Carrots also contain Fibre and Potassium, and if this wasn’t enough, Carrots can help protect against cancer.
Also known as mini-trees, well not officially but it’s not entirely wrong. Broccoli contains a lot of nutrients that help improve the health of your heart, help fight cancer, and help rebalance your blood sugar.
The low amount of calories (about 55 calories per cup) and a high amount of Fibre make it an ideal vegetable for consumption. Vegetables aren’t typically known to have a high amount of proteins, which is where the Broccoli comes in. 100 grams of Broccoli contains about 2.7 grams of protein.
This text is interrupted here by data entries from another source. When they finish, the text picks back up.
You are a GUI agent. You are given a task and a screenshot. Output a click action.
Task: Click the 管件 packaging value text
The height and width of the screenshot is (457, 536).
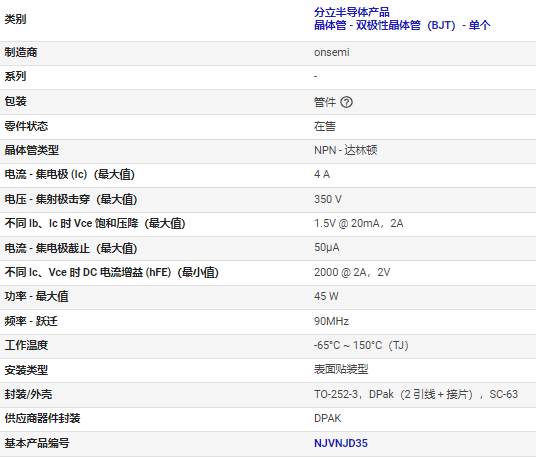pyautogui.click(x=325, y=102)
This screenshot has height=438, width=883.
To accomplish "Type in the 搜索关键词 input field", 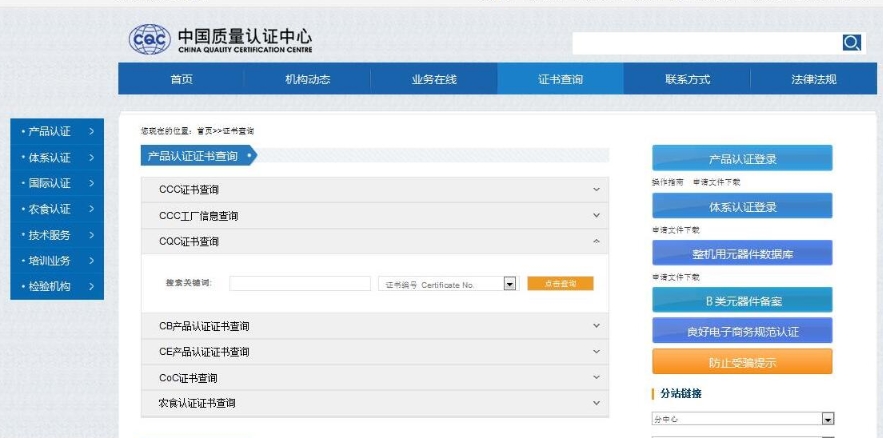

So to all of you guys who are on plant-based diets, the broccoli provides a good alternative.
It also provides the full adult intake for Vitamin K and twice the recommended amount of Vitamin C.
6. Brussels Sprouts
Sprouting in the heart of Brussels; comes the Brussels Sprouts (see what I did there?). These little sprouts may be small, but they pack a hell of a punch. They help fight inflammation, and are very sulfuric which helps in methylation. So in normal terms, it keeps our detox pathways functioning optimally.
Brussels Sprouts offer some of the same benefits as broccoli, but they also contain an antioxidant called kaempferol, which is known to counteract cell damage. Brussel Sprouts are also full of Minerals, Fibre, Vitamins A, C and K. And they have a lovely 3 grams of fibre per cup.
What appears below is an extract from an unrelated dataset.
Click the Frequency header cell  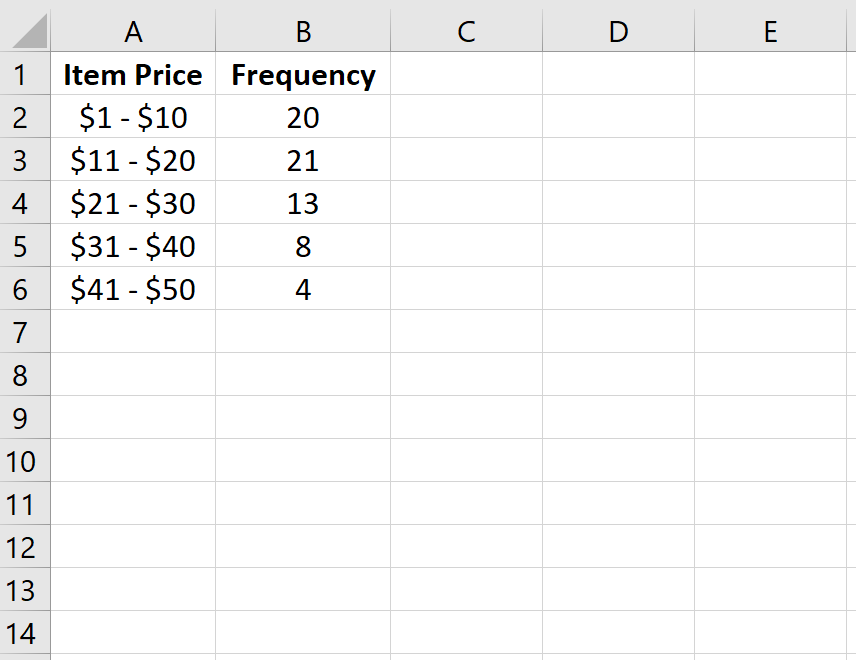[303, 75]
Pretty much the only vegetable I, and I think most kids, would willingly eat. These little things are the definition of “the more, the merrier.” Peas contain Carbs, Fibre and Vitamins A, C and K. However, the peas also carry a whopping 6 grams of protein for every 100g of them you consume, making them a pretty good alternative for those who are on a meat-free diet.
8. Sea Vegetables
Who would think that the stuff that wraps around your legs when you go into the water on the beach is actually good for you? Well… probably not those ones but other sea vegetables (also known as seaweed) are very versatile and have all kinds of health benefits. Common seaweeds include Kelp, Nori, Sea Lettuce and Wakame.
Seaweeds are one of the only plant-based sources of Omega-3 acids. These acids are paramount for a person’s health and are typically found in meat and dairy sources, so Seaweeds serve as a good substitute.
Although all types of seaweeds are slightly different, most of them provide a high amount of Iodine, which is essential for thyroid function. Though having too much of this can actually cause damage to your thyroid; keep a healthy balance of this!
Some seaweeds provide us with important antioxidants, which reduce damage to the body’s cells.
A substance called “Chlorophyll” (the same stuff that causes plants to appear green) has anti-inflammatory properties. Note that Brown Sea Vegetables such as Kelp and Wakame contain a different antioxidant called fucoxanthin. Research has indicated that this chemical has over ten times the antioxidant power of Vitamin E.
Beautifully Colourful, the Bell Pepper comes in all varieties. Wonderfully low in calories (roughly 39 calories per cup), the Bell Pepper also has a high amount of Vitamin A, C, Potassium, Folic Acid, fibre and antioxidants. Now that sure is a mouthful. All of these have been explained at some point in this article already. However, Bell Pepper has another surprise in store for you; it contains Lutein. Lutein is a chemical that helps protect your vision, letter you stare at all those beautiful different colours that the Bell Pepper provides.
Ah Garlic, used by humans for generations in cooking and medicine. Garlic has a roughly small 4 calories per clove. Although Garlic is low in Vitamins and Minerals, it is a natural antibiotic. Some of the compounds in Garlic help reduce blood pressure, lower cholesterol levels, and lower something called “oxidative stress”, which in turn helps the health of your heart.
And there you have it folks, 10 very healthy vegetables for you to have, may it be as it is, or as an ingredient to an elegant dish; the possibilities are endless.